US Customs Reports - Hong Kong Trade Deal Disaster
US Customs Reports Highlight Hong Kong Trade Deal Disaster
The Greens say the latest US Customs report on Hong Kong confirms the party's concerns about the government's proposed free trade deal with this Chinese region.
In the six months to March this year the US Customs Service found 23 companies guilty of violating textile trans-shipment and country of origin rules. Twenty of these violations were by Hong Kong companies - the other three were from Macau.
When US customs were first allowed to inspect Hong Kong factories in 1999 to assess the extent of illegal activity they suspected 51 out of 106 businesses of passing off Chinese and other imported goods as 'made in Hong Kong'.
"Such widespread dishonesty by Hong Kong companies has enormous implications for New Zealand," said Green Party Co-leader Rod Donald.
"Persistent abuses of country of origin and trans-shipment rules has led to the US government stationing 60 officials in Hong Kong to enforce compliance.
"The NZ Government wants to give Hong Kong free access to our market yet we don't have a single customs office based there to police our rules of origin requirements.

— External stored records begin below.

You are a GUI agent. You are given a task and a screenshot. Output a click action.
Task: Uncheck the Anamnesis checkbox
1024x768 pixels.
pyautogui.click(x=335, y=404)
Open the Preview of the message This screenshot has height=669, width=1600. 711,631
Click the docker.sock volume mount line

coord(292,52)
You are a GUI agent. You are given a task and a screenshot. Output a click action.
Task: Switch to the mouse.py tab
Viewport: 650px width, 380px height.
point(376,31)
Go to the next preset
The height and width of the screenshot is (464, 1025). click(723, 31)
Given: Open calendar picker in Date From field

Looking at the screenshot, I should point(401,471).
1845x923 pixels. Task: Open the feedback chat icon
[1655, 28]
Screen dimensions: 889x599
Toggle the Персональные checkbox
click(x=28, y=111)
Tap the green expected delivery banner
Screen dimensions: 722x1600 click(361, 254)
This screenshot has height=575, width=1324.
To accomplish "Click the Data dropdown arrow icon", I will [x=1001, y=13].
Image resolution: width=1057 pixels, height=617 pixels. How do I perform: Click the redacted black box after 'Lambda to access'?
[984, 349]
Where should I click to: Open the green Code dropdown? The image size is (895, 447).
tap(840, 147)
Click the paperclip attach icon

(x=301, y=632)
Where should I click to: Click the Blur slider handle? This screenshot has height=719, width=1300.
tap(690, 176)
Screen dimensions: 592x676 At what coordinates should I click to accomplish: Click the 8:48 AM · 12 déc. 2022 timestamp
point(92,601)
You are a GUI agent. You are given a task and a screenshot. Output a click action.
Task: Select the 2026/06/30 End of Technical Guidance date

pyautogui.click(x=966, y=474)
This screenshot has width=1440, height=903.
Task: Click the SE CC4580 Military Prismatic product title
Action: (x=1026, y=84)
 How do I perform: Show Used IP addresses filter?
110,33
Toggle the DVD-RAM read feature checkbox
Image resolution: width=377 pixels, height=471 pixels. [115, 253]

"Without doubt a Hong Kong trade deal would sacrifice the jobs of 20,000 New Zealanders in the clothing industry by opening the door to dirt cheap goods from the 50,000 Hong Kong owned sweatshops of Southern China, perpetuating unemployment at home and exploitation abroad.
"Only 12 percent of Hong Kong's exports are made there, with much of the rest being produced in the Guangdong export zone in China, where working and living conditions are often unsanitary and unsafe.
"New Zealand currently imports $462 million of clothing from China and as soon as Hong Kong is tariff free Chinese exporters will trans ship through Hong Kong to avoid the $83M in tariffs they are currently paying," he said.
"It is not in New Zealand's interests to provide an open backdoor for trade with China, a country which ignores labour and human rights and exploit children as a cheap workforce. Instead, trade must be fair, safe and environmentally sustainable," said Mr Donald.